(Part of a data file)
»»

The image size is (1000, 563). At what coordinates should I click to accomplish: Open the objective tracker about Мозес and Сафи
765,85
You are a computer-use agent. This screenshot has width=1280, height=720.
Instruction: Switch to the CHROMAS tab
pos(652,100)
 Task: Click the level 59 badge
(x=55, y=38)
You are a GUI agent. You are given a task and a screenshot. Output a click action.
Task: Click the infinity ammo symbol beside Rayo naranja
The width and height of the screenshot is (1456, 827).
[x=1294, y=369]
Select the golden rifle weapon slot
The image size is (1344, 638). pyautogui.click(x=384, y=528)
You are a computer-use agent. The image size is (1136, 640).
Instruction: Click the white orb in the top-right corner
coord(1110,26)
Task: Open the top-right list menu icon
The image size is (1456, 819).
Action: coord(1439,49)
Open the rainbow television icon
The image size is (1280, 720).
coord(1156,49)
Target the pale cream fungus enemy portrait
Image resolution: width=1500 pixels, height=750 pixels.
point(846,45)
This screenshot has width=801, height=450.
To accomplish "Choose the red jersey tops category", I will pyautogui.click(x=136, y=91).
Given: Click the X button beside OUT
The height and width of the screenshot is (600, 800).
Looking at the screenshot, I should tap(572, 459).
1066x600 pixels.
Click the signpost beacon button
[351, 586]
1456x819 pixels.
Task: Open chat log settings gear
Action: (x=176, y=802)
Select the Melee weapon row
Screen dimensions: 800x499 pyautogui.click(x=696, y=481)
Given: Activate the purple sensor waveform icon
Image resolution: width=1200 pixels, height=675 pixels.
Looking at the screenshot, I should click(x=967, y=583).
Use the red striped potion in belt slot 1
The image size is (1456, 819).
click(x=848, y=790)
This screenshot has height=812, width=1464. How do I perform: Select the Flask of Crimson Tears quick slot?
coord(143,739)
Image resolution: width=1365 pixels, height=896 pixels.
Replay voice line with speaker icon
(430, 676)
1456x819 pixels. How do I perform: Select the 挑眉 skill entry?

««

#### TO DO:
Please duplicate the entries starting at the line that contains "Task: Click the level 59 badge" and ending with the line that contains "Looking at the screenshot, I should tap(572, 459).".

#### RESPONSE BELOW:
 Task: Click the level 59 badge
(x=55, y=38)
You are a GUI agent. You are given a task and a screenshot. Output a click action.
Task: Click the infinity ammo symbol beside Rayo naranja
The width and height of the screenshot is (1456, 827).
[x=1294, y=369]
Select the golden rifle weapon slot
The image size is (1344, 638). pyautogui.click(x=384, y=528)
You are a computer-use agent. The image size is (1136, 640).
Instruction: Click the white orb in the top-right corner
coord(1110,26)
Task: Open the top-right list menu icon
The image size is (1456, 819).
Action: coord(1439,49)
Open the rainbow television icon
The image size is (1280, 720).
coord(1156,49)
Target the pale cream fungus enemy portrait
Image resolution: width=1500 pixels, height=750 pixels.
point(846,45)
This screenshot has width=801, height=450.
To accomplish "Choose the red jersey tops category", I will pyautogui.click(x=136, y=91).
Given: Click the X button beside OUT
The height and width of the screenshot is (600, 800).
Looking at the screenshot, I should tap(572, 459).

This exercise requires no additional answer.